- Extracted material -

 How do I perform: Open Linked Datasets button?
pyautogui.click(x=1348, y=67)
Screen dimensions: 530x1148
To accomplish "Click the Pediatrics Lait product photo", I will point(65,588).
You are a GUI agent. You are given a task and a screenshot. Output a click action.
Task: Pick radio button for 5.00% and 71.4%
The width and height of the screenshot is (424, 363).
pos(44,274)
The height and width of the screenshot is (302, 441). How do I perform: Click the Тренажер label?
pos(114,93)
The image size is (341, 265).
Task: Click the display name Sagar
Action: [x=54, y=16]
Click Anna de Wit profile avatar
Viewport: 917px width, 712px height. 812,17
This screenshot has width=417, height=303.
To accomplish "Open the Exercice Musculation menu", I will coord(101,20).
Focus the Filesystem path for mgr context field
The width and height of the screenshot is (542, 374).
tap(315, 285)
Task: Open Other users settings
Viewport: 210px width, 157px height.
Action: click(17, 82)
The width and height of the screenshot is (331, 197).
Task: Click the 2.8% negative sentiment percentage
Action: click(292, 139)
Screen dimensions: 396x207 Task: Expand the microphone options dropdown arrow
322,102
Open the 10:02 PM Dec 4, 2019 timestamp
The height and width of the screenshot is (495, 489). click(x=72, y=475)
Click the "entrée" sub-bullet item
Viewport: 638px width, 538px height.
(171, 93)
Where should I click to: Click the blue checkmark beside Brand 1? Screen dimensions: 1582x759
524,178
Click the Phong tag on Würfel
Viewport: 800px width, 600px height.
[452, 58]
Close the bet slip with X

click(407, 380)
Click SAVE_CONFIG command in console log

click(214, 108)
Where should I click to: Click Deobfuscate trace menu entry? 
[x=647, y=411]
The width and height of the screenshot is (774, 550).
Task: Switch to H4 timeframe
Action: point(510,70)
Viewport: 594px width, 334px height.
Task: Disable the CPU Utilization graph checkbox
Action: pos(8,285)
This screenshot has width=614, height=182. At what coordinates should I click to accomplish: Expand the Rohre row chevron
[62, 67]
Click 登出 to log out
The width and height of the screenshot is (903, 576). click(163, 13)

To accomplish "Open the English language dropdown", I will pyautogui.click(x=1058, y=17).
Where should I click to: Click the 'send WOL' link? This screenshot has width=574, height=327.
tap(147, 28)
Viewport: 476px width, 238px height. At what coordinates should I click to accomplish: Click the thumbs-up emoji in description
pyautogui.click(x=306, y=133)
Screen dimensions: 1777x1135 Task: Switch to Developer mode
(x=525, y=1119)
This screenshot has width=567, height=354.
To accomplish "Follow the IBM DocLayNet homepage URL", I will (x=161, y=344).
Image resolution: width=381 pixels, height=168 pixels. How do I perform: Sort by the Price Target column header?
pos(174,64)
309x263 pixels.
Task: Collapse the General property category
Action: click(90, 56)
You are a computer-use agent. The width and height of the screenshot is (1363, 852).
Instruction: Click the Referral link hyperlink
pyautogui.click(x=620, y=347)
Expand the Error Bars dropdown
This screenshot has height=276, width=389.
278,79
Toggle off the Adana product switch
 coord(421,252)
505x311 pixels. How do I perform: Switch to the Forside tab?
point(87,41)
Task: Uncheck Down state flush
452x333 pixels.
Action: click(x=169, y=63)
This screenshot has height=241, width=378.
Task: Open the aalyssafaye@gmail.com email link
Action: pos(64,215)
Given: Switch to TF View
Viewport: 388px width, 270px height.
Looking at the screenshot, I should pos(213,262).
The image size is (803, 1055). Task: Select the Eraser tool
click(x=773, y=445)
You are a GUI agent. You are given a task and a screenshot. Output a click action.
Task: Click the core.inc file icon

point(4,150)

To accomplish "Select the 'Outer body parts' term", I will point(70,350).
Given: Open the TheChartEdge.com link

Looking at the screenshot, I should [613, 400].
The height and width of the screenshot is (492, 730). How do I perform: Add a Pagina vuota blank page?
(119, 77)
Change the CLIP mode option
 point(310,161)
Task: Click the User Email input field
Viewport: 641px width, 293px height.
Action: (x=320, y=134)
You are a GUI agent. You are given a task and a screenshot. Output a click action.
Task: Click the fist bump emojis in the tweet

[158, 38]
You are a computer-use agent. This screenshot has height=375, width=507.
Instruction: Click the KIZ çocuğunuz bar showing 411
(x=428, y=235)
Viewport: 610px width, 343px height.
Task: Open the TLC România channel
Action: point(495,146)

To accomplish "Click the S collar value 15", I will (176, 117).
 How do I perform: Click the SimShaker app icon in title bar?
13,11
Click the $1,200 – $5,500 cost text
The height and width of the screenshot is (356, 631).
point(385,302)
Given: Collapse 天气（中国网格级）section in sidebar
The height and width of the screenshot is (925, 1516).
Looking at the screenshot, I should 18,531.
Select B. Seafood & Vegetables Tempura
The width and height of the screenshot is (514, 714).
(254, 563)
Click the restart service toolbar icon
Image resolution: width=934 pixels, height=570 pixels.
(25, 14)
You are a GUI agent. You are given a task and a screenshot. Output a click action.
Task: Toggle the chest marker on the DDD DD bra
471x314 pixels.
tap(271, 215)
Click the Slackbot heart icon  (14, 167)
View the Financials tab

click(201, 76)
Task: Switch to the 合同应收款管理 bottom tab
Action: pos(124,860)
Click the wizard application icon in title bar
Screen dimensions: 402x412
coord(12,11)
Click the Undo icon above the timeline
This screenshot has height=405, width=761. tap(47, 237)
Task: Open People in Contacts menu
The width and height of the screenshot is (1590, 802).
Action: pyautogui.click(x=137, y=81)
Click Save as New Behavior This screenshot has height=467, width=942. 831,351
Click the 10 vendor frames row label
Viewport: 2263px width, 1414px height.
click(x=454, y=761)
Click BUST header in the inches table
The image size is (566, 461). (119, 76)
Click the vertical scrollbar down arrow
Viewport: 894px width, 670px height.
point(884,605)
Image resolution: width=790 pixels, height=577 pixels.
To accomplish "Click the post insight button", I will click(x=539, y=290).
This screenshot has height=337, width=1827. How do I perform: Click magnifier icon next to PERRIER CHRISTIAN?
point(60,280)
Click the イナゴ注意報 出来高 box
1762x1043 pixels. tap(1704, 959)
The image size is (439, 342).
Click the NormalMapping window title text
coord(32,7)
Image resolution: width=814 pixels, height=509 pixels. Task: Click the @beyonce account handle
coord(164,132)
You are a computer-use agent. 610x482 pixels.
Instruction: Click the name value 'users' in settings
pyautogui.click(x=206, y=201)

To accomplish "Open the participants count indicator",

- The exercise -
Reproduce all of the rows above verbatim, keeping every character, space, and line break unchanged.

- The answer -
 How do I perform: Open Linked Datasets button?
pyautogui.click(x=1348, y=67)
Screen dimensions: 530x1148
To accomplish "Click the Pediatrics Lait product photo", I will point(65,588).
You are a GUI agent. You are given a task and a screenshot. Output a click action.
Task: Pick radio button for 5.00% and 71.4%
The width and height of the screenshot is (424, 363).
pos(44,274)
The height and width of the screenshot is (302, 441). How do I perform: Click the Тренажер label?
pos(114,93)
The image size is (341, 265).
Task: Click the display name Sagar
Action: [x=54, y=16]
Click Anna de Wit profile avatar
Viewport: 917px width, 712px height. 812,17
This screenshot has width=417, height=303.
To accomplish "Open the Exercice Musculation menu", I will coord(101,20).
Focus the Filesystem path for mgr context field
The width and height of the screenshot is (542, 374).
tap(315, 285)
Task: Open Other users settings
Viewport: 210px width, 157px height.
Action: click(17, 82)
The width and height of the screenshot is (331, 197).
Task: Click the 2.8% negative sentiment percentage
Action: click(292, 139)
Screen dimensions: 396x207 Task: Expand the microphone options dropdown arrow
322,102
Open the 10:02 PM Dec 4, 2019 timestamp
The height and width of the screenshot is (495, 489). click(x=72, y=475)
Click the "entrée" sub-bullet item
Viewport: 638px width, 538px height.
(171, 93)
Where should I click to: Click the blue checkmark beside Brand 1? Screen dimensions: 1582x759
524,178
Click the Phong tag on Würfel
Viewport: 800px width, 600px height.
[452, 58]
Close the bet slip with X

click(407, 380)
Click SAVE_CONFIG command in console log

click(214, 108)
Where should I click to: Click Deobfuscate trace menu entry? 
[x=647, y=411]
The width and height of the screenshot is (774, 550).
Task: Switch to H4 timeframe
Action: point(510,70)
Viewport: 594px width, 334px height.
Task: Disable the CPU Utilization graph checkbox
Action: pos(8,285)
This screenshot has width=614, height=182. At what coordinates should I click to accomplish: Expand the Rohre row chevron
[62, 67]
Click 登出 to log out
The width and height of the screenshot is (903, 576). click(163, 13)

To accomplish "Open the English language dropdown", I will pyautogui.click(x=1058, y=17).
Where should I click to: Click the 'send WOL' link? This screenshot has width=574, height=327.
tap(147, 28)
Viewport: 476px width, 238px height. At what coordinates should I click to accomplish: Click the thumbs-up emoji in description
pyautogui.click(x=306, y=133)
Screen dimensions: 1777x1135 Task: Switch to Developer mode
(x=525, y=1119)
This screenshot has width=567, height=354.
To accomplish "Follow the IBM DocLayNet homepage URL", I will (x=161, y=344).
Image resolution: width=381 pixels, height=168 pixels. How do I perform: Sort by the Price Target column header?
pos(174,64)
309x263 pixels.
Task: Collapse the General property category
Action: click(90, 56)
You are a computer-use agent. The width and height of the screenshot is (1363, 852).
Instruction: Click the Referral link hyperlink
pyautogui.click(x=620, y=347)
Expand the Error Bars dropdown
This screenshot has height=276, width=389.
278,79
Toggle off the Adana product switch
 coord(421,252)
505x311 pixels. How do I perform: Switch to the Forside tab?
point(87,41)
Task: Uncheck Down state flush
452x333 pixels.
Action: click(x=169, y=63)
This screenshot has height=241, width=378.
Task: Open the aalyssafaye@gmail.com email link
Action: pos(64,215)
Given: Switch to TF View
Viewport: 388px width, 270px height.
Looking at the screenshot, I should pos(213,262).
The image size is (803, 1055). Task: Select the Eraser tool
click(x=773, y=445)
You are a GUI agent. You are given a task and a screenshot. Output a click action.
Task: Click the core.inc file icon

point(4,150)

To accomplish "Select the 'Outer body parts' term", I will point(70,350).
Given: Open the TheChartEdge.com link

Looking at the screenshot, I should [613, 400].
The height and width of the screenshot is (492, 730). How do I perform: Add a Pagina vuota blank page?
(119, 77)
Change the CLIP mode option
 point(310,161)
Task: Click the User Email input field
Viewport: 641px width, 293px height.
Action: (x=320, y=134)
You are a GUI agent. You are given a task and a screenshot. Output a click action.
Task: Click the fist bump emojis in the tweet

[158, 38]
You are a computer-use agent. This screenshot has height=375, width=507.
Instruction: Click the KIZ çocuğunuz bar showing 411
(x=428, y=235)
Viewport: 610px width, 343px height.
Task: Open the TLC România channel
Action: point(495,146)

To accomplish "Click the S collar value 15", I will (176, 117).
 How do I perform: Click the SimShaker app icon in title bar?
13,11
Click the $1,200 – $5,500 cost text
The height and width of the screenshot is (356, 631).
point(385,302)
Given: Collapse 天气（中国网格级）section in sidebar
The height and width of the screenshot is (925, 1516).
Looking at the screenshot, I should 18,531.
Select B. Seafood & Vegetables Tempura
The width and height of the screenshot is (514, 714).
(254, 563)
Click the restart service toolbar icon
Image resolution: width=934 pixels, height=570 pixels.
(25, 14)
You are a GUI agent. You are given a task and a screenshot. Output a click action.
Task: Toggle the chest marker on the DDD DD bra
471x314 pixels.
tap(271, 215)
Click the Slackbot heart icon  (14, 167)
View the Financials tab

click(201, 76)
Task: Switch to the 合同应收款管理 bottom tab
Action: pos(124,860)
Click the wizard application icon in title bar
Screen dimensions: 402x412
coord(12,11)
Click the Undo icon above the timeline
This screenshot has height=405, width=761. tap(47, 237)
Task: Open People in Contacts menu
The width and height of the screenshot is (1590, 802).
Action: pyautogui.click(x=137, y=81)
Click Save as New Behavior This screenshot has height=467, width=942. 831,351
Click the 10 vendor frames row label
Viewport: 2263px width, 1414px height.
click(x=454, y=761)
Click BUST header in the inches table
The image size is (566, 461). (119, 76)
Click the vertical scrollbar down arrow
Viewport: 894px width, 670px height.
point(884,605)
Image resolution: width=790 pixels, height=577 pixels.
To accomplish "Click the post insight button", I will click(x=539, y=290).
This screenshot has height=337, width=1827. How do I perform: Click magnifier icon next to PERRIER CHRISTIAN?
point(60,280)
Click the イナゴ注意報 出来高 box
1762x1043 pixels. tap(1704, 959)
The image size is (439, 342).
Click the NormalMapping window title text
coord(32,7)
Image resolution: width=814 pixels, height=509 pixels. Task: Click the @beyonce account handle
coord(164,132)
You are a computer-use agent. 610x482 pixels.
Instruction: Click the name value 'users' in settings
pyautogui.click(x=206, y=201)

To accomplish "Open the participants count indicator",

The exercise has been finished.